The biggest questions coming out of the Qualcomm / Broadcom spat is not related to the companies themselves, but the entire intellectual edifice of shareholder rights and the framework used by American companies to conduct corporate governance.
Qualcomm’s board of directors took extraordinary steps to block the Broadcom acquisition. They unilaterally went to Washington to get an injunction not on a deal — which had never been consummated between the two companies — but to block Broadcom from replacing its board of directors in a standard shareholder vote. This is a very important distinction: Qualcomm’s board saw the direction shareholders wanted to go, and essentially decided to just ignore the election process entirely.
From Dealpolitik columnist Ronald Barusch:
This change threatens over three decades of a carefully balanced governance system. Since the Delaware Supreme Court approved the use of the poison-pill takeover defense in 1985, the courts have basically blessed the following tradeoff: On the one hand, corporate directors can fight tooth and nail to stop a deal and the courts will give only limited scrutiny to defensive tactics.
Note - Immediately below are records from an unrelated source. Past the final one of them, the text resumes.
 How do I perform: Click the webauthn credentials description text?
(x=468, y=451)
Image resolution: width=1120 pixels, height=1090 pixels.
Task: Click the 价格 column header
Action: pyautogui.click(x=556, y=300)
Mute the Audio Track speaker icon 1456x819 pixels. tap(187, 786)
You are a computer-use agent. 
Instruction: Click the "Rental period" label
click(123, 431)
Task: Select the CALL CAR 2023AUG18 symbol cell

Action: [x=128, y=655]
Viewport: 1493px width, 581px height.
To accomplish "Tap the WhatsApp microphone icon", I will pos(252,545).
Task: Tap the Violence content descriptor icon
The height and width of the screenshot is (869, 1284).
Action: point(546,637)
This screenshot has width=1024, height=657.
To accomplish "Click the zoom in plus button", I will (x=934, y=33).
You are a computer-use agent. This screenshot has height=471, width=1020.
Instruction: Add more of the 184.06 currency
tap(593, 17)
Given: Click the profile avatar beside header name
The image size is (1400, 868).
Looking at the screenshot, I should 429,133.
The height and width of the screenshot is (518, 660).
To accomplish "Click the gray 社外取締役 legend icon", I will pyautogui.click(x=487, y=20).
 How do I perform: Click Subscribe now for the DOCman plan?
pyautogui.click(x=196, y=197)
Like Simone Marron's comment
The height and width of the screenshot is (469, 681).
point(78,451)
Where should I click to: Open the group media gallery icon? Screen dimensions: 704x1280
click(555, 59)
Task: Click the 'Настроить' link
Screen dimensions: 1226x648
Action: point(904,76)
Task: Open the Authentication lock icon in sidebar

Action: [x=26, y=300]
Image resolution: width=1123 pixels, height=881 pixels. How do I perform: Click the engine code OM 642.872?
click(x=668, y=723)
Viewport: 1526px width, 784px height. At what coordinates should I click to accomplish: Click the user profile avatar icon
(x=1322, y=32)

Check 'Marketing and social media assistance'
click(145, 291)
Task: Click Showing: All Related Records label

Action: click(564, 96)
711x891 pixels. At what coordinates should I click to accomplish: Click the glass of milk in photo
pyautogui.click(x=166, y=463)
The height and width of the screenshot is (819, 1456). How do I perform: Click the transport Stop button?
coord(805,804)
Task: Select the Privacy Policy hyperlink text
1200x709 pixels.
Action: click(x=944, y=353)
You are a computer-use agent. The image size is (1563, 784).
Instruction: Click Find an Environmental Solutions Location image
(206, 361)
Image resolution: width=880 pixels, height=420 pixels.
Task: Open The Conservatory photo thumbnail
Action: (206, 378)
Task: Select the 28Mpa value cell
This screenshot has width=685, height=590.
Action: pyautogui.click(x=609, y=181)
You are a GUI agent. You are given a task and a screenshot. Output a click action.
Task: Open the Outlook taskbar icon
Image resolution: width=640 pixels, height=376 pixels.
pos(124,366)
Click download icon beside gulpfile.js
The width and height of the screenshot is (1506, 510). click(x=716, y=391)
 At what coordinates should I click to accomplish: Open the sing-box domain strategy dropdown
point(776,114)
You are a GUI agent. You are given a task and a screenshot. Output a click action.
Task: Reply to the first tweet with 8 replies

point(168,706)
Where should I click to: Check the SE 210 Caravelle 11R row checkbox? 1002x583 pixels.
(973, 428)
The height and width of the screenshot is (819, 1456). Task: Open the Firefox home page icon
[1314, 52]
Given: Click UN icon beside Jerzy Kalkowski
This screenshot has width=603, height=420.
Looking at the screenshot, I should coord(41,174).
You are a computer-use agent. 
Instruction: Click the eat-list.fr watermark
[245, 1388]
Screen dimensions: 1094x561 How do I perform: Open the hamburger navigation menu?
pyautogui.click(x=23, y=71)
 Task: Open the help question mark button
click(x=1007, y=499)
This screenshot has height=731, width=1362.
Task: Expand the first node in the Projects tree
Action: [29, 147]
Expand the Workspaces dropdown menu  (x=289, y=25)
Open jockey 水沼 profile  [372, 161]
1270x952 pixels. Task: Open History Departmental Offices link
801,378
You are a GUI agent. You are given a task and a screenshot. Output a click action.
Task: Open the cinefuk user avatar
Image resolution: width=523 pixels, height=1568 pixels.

However, the board is strictly limited in any moves to interfere with shareholders’ ability to replace directors and force a company to change course that way. In the vernacular of a leading Delaware case, a “just say no” defense doesn’t mean “just say never.” A bidder with enough patience who can convince a target’s shareholders to change directors has a path at least toward cooperation on resolving regulatory impediments to a deal.
This is a unique case as Barusch notes, but at what point can boards use every method at their disposal to prevent their own shareholders — the people they have a fiduciary duty to represent — from taking charge of the company? This past week presents one of the most complex examples to date, and it wouldn’t surprise me if a shareholder decides to attempt a legal attack on Qualcomm.
The other side of the potential waning of power for shareholders is CFIUS itself. The Trump administration ended a potential deal for a company that shareholders were widely in favor of. Where do the rights of shareholders to realize a return on their equity end and the right of America as a nation to control national security technology start?
We are on new terrain, and there are no clear answers here. In many ways, it depends on what happens over the next few years of the Trump administration. If there are more blocks like what we saw this week, we could see a radical change in the corporate calculus that would have a long-term negative effect on the value of some American companies.
Hostile takeovers may be incredible drama for writers like yours truly, but they have enormous consequences for companies and the employees who work at them. Qualcomm is going to have to shore up its support with a whole host of stakeholders in the coming months (while dealing with a potential take-private fight), while Broadcom needs to find its next strategy for further growth. All of us are going to have to deal with new uncertainty around the power of shareholders to shape the destiny of their companies. The war is over, but the aftermath and its consequences have just begun.